The peacekeepers began arriving in Abyei on 15 July 2011 after traveling overland from Ethiopia, just under a week after South Sudan formally declared its independence. Both countries continue to claim Abyei, but the presence of UNISFA peacekeepers is intended to prevent the military of either from attempting to wrest control of it.

Nonetheless, in 2024 one of the UN peacekeepers was killed when their base in Agok was attacked.

== Abyei Area Administration ==
Under the terms of the Abyei Protocol, the residents of the Abyei Area have been declared, on an interim basis, to be simultaneously citizens of the states of West Kurdufan (Republic of Sudan) and Warrap State (South Sudan) until such time as a referendum can determine the permanent status of the area. An Abyei Area Administration was established on 31 August 2008.

===Structure===
The Abyei Area Administration is made up of the following bodies:

- An Executive Council led by a Chief Administrator representing the SPLM and a Deputy Chief Administrator representing the Government of Sudan. The remaining members will be shared between the two entities with SPLM nominating three and the GOS nominating two.
- The Abyei Joint Oversight Committee made up of two members representing each party to the agreement.
- The Abyei Area Security Committee composed of the Chief Administrator, Deputy Chief Administrator, an armed forces commander, the local police chief, and a representative of the "security organ".

A United Nations peacekeeping mission, the United Nations Interim Security Force for Abyei, has also been established to protect civilians and humanitarian workers in the Abyei Area.

The administrative name was changed to "Abyei Special Administrative Area" in July 2015 with the administration stating that it won't share the region again with Sudan.
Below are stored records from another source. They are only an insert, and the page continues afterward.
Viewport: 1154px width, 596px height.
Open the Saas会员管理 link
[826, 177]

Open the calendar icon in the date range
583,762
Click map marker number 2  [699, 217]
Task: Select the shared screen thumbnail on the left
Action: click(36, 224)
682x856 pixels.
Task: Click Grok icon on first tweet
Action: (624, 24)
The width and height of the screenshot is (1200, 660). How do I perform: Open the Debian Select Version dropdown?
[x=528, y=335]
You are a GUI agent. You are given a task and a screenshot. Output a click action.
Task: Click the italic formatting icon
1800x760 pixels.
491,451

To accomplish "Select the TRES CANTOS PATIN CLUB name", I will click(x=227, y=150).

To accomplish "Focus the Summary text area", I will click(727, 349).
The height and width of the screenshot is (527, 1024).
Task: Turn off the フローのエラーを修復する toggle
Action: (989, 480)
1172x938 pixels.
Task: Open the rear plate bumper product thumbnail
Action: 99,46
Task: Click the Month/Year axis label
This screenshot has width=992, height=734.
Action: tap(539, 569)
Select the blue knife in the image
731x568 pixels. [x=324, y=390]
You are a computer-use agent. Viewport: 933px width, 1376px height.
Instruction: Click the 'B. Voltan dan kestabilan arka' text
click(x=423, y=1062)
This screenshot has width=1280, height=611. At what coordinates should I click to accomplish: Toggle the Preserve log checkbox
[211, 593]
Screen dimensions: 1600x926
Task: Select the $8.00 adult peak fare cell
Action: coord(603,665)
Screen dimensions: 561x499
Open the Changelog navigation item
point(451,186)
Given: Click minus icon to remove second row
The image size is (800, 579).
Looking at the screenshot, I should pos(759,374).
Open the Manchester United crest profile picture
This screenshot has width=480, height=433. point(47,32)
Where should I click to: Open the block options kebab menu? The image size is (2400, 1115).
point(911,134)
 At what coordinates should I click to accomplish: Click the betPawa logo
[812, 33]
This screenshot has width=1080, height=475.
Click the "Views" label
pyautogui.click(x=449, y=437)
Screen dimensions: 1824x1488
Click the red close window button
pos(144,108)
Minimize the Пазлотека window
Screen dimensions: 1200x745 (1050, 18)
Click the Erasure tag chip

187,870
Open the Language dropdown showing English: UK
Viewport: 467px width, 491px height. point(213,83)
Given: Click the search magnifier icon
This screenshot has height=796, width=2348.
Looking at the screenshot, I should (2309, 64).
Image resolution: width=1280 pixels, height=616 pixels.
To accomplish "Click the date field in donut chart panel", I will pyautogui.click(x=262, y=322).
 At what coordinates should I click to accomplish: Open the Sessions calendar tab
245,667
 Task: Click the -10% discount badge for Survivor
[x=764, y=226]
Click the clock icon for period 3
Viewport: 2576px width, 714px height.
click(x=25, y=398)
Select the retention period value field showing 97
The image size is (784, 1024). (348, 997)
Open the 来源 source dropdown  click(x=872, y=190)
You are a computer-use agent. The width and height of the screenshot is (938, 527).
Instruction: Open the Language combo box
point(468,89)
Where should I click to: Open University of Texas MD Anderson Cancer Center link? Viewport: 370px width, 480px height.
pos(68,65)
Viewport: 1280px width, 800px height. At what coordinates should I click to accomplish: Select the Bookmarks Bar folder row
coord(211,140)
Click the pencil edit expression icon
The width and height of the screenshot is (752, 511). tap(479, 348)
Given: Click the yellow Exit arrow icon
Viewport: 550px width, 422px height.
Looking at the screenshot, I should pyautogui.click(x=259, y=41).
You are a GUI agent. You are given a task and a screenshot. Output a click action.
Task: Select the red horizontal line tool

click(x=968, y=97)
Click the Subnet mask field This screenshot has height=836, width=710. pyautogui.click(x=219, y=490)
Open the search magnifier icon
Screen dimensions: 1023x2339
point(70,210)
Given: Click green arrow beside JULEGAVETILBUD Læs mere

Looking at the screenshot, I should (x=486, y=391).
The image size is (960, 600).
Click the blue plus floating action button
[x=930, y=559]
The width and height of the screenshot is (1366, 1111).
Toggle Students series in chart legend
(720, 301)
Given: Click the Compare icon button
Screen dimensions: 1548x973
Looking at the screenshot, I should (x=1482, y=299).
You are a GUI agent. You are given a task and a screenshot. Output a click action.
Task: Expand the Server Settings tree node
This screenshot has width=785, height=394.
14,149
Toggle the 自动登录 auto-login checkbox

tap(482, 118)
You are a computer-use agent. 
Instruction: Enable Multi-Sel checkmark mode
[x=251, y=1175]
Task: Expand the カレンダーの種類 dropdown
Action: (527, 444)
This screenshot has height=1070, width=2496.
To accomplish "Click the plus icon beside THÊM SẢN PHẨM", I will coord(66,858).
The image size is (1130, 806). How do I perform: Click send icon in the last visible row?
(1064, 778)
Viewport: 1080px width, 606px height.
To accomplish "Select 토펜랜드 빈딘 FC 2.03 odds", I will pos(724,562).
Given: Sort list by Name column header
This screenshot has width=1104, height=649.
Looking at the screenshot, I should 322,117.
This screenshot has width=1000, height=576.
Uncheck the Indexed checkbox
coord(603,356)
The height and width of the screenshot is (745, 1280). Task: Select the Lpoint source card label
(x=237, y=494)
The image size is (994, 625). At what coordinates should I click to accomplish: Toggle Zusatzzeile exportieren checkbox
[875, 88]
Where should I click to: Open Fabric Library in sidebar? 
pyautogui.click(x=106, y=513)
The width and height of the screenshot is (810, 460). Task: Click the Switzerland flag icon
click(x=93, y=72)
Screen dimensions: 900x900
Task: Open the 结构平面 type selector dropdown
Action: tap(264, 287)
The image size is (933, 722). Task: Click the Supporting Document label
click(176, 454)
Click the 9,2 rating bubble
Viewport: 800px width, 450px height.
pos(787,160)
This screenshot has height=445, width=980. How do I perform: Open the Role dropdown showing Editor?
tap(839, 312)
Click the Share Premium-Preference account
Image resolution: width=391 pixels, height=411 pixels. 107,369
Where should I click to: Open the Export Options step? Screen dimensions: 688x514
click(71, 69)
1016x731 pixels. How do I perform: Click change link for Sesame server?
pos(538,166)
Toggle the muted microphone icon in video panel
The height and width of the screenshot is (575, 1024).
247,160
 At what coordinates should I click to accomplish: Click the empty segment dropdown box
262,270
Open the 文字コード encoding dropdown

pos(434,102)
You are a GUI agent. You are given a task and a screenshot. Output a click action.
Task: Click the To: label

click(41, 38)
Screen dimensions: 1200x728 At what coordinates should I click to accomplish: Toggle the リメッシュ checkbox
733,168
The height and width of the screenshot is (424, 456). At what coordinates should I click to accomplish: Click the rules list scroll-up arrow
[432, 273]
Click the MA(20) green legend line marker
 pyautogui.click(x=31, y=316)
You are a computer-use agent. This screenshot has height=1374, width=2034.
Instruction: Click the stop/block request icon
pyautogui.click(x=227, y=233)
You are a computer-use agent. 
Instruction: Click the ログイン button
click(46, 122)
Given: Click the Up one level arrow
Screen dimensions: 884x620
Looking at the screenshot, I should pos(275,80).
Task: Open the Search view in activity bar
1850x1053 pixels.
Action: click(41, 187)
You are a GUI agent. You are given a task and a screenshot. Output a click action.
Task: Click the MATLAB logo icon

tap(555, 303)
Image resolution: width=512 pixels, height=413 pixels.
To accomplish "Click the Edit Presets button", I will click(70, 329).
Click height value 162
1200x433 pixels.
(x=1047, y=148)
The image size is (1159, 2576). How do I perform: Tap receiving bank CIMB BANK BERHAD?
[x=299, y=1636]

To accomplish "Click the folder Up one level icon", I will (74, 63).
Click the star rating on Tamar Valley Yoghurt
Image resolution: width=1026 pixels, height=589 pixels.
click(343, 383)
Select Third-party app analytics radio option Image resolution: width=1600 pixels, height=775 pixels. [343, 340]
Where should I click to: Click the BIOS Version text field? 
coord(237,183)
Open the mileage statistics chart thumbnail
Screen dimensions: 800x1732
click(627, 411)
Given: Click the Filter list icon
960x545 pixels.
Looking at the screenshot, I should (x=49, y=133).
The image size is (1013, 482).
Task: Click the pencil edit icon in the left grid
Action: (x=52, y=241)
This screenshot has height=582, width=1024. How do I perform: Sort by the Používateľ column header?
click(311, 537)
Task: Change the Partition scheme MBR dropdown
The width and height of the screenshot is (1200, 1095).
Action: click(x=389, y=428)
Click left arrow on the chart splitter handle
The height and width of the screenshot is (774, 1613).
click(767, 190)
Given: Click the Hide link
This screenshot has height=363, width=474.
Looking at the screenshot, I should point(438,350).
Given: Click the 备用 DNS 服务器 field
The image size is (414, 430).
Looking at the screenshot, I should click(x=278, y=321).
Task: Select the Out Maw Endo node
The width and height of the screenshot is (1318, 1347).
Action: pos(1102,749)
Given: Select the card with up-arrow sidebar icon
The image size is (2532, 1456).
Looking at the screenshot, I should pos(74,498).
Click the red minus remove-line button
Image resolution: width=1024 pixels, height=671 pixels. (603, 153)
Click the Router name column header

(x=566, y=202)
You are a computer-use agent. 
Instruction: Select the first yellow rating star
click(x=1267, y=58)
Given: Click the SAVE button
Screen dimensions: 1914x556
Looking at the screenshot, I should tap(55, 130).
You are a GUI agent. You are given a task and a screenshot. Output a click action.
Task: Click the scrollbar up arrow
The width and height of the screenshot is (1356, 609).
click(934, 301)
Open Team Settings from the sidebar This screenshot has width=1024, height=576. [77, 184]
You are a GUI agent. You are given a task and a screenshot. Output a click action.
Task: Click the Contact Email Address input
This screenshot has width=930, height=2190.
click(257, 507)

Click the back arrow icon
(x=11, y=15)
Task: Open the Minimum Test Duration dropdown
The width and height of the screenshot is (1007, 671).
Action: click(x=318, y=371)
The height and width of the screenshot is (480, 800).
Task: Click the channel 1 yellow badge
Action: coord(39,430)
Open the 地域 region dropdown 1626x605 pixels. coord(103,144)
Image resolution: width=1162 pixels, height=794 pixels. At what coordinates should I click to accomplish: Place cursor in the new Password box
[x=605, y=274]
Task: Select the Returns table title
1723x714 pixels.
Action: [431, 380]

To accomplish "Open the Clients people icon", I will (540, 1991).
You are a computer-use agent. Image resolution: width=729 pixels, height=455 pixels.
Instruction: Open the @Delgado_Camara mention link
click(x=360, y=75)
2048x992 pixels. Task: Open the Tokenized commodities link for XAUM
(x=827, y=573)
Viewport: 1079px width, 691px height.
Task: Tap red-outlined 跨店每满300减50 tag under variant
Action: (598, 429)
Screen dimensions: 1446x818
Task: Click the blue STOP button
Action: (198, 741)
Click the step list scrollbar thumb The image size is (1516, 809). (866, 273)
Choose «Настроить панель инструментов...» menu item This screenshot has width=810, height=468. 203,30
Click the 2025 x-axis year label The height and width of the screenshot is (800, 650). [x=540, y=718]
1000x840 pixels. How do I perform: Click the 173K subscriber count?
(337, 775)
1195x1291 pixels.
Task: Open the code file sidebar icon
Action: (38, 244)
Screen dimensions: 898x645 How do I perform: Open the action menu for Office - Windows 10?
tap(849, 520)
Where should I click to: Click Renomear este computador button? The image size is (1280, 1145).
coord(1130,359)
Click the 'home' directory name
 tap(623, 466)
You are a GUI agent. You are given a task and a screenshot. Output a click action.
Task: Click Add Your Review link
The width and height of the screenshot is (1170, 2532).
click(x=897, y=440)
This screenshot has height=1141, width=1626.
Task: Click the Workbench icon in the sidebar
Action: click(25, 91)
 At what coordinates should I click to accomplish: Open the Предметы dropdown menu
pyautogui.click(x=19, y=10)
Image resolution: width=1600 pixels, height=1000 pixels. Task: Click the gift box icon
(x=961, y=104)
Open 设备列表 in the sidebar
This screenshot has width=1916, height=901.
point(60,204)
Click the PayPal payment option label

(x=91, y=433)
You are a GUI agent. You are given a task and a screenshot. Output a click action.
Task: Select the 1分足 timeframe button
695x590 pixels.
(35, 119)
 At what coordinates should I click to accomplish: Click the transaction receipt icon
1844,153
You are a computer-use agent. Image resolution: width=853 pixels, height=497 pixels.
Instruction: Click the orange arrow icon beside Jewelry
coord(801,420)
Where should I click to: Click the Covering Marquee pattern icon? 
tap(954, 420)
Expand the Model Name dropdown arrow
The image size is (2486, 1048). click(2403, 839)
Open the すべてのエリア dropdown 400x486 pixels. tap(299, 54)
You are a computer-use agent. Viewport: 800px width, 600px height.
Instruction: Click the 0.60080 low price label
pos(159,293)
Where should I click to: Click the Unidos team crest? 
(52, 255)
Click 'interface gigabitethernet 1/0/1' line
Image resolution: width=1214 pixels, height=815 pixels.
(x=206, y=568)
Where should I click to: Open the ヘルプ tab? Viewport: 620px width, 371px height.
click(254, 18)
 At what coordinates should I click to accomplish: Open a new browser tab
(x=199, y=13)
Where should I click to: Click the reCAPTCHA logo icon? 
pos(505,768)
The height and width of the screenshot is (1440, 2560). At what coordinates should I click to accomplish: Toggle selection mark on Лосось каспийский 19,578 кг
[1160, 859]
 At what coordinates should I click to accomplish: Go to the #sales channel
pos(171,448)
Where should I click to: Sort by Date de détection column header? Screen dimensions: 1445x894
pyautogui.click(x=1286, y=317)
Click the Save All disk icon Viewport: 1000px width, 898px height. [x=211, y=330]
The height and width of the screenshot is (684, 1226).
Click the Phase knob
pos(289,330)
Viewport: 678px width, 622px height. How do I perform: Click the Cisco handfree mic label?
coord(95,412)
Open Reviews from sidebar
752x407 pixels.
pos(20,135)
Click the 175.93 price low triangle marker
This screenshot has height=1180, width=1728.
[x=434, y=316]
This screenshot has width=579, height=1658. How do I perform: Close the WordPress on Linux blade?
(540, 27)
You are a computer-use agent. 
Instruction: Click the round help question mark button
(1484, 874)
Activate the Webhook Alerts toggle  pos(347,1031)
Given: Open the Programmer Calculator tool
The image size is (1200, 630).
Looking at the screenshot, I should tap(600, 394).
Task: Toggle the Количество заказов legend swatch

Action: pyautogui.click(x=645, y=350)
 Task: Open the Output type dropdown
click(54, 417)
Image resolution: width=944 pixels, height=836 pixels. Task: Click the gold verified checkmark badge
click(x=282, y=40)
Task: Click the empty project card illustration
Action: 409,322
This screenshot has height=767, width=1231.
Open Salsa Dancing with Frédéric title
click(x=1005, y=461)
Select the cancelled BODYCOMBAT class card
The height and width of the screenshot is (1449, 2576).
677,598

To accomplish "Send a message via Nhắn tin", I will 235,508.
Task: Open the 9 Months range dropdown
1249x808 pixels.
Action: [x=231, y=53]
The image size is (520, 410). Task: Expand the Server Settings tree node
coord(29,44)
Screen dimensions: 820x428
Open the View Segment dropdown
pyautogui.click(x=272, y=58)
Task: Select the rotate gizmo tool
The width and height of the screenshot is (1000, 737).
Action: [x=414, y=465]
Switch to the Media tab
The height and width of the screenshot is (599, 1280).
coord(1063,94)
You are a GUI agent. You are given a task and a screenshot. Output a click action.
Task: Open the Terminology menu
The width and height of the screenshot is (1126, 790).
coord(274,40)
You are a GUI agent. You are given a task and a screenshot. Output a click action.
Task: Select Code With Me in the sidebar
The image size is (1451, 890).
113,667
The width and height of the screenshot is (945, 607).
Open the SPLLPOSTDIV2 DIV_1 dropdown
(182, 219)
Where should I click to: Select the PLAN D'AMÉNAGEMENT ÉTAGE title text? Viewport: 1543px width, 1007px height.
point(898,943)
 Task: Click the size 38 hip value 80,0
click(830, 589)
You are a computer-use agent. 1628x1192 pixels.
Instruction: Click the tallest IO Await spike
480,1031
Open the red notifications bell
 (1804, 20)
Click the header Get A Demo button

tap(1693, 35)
===Chief Administrators===

Overview of Chief Administrators of Abyei
| Tenure | Incumbent | Party |
4 January 2008 – 8 August 2008
| 31 August 2008 – 30 December 2009 | Arop Moyak | SPLM |
| 30 December 2009 – 21 May 2013^{[citation needed]} | Deng Arop Kuol | SPLM |
| May 2013^{[citation needed]} – March 2015 | Kuol Monyluak Dak | SPLM |
| March 2015 – February 2017 | Chol Deng Alak | SPLM |
| February 2017 – June 2020 | Kuol Alor Kuol Arop (Kuol Alor Jok) | SPLM |
| June 2020 – January 2023 | Kuol Deim Kuol | SPLM |
| January 2023 – 18 February 2025 | Chol Deng Alak | SPLM |
| 18 February 2025 – present | Charles Abyei Jok | SPLM |

==Towns and villages==

- Abyei Town
- Alal
- Amiet
- Al Malamm
- Awolnhom
- Bargnop
- Dakjur
- Dokura
- Duop
- Dungob
- Fyok
- Langar
- Lukji
- Mabek Ngol
- Mading Achweng
- Mokwei
- Noong
- Umm Geren
- Makhir Abior
- Lou/Leu
- Kolom
- Tajalei
- Todaj/Todac

==Oil reserves and production==
Abyei is situated within the Muglad Basin, a large rift basin which contains a number of hydrocarbon accumulations. Oil exploration was undertaken in Sudan in the 1970s and 1980s. A period of significant investment in Sudan’s oil industry occurred in the 1990s and Abyei became a target for this investment. By 2003 Abyei contributed more than one quarter of Sudan’s total crude oil output. Production volumes have since declined and reports suggest that Abyei’s reserves are nearing depletion. An important oil pipeline, the Greater Nile Oil Pipeline, travels through the Abyei area from the Heglig and Unity oil fields to Port Sudan on the Red Sea via Khartoum. The pipeline is vital to Sudan’s oil exports which have boomed since the pipeline commenced operation in 1999.